If he unlocked something, and can stay on that track, he figures to fit well in the middle of Washington’s order. Soto, at 21 years old, is one of baseball’s best hitters, and he now has Washington’s most feared bat. He batted fourth last year and protected Anthony Rendon, the third baseman who signed with the Los Angeles Angels in December. There wasn’t a better 3-4 combination in baseball. But if Soto hits third now, and that is likely, Castro is the only everyday player who profiles well behind him. Kendrick, Cabrera and Thames are expected to be part-time players. If the Nationals bring back first baseman Ryan Zimmerman, a move they remain interested in, he would join a platoon, too.

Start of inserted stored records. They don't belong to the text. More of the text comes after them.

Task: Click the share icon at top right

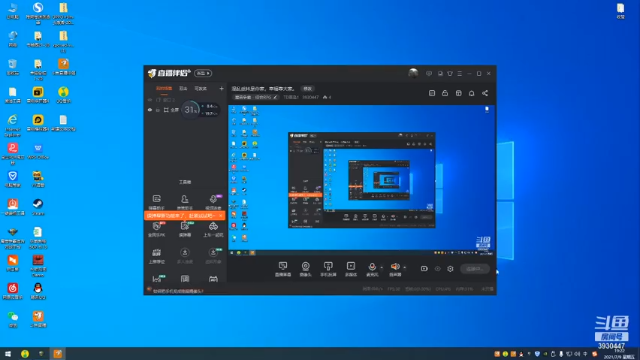Action: click(x=485, y=93)
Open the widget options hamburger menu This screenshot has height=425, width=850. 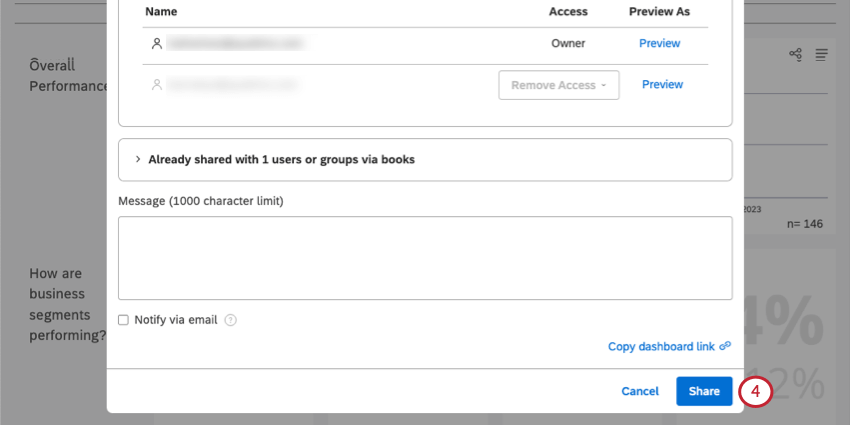(x=821, y=54)
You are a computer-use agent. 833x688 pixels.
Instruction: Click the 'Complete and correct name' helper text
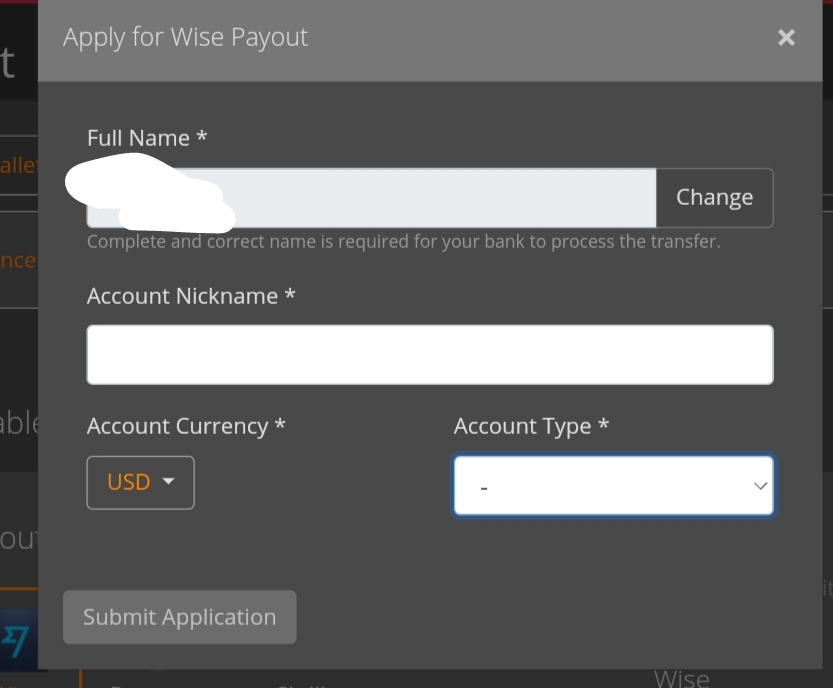404,242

The Nationals feel Castro’s best defensive position is second base and, if third base is filled internally, Cabrera and Carter Kieboom are options. But if Kieboom is not ready to go from top prospect to everyday player, and Cabrera regresses to the hitter who was released by the Texas Rangers last season, Castro could find himself with added opportunities at third. He appeared in all 162 of the Marlins’ games last season, played in 154 in 2018, and, barring injuries, will get a similar workload with Washington.
How it looks, and how it’s divided, will mean a lot for this team.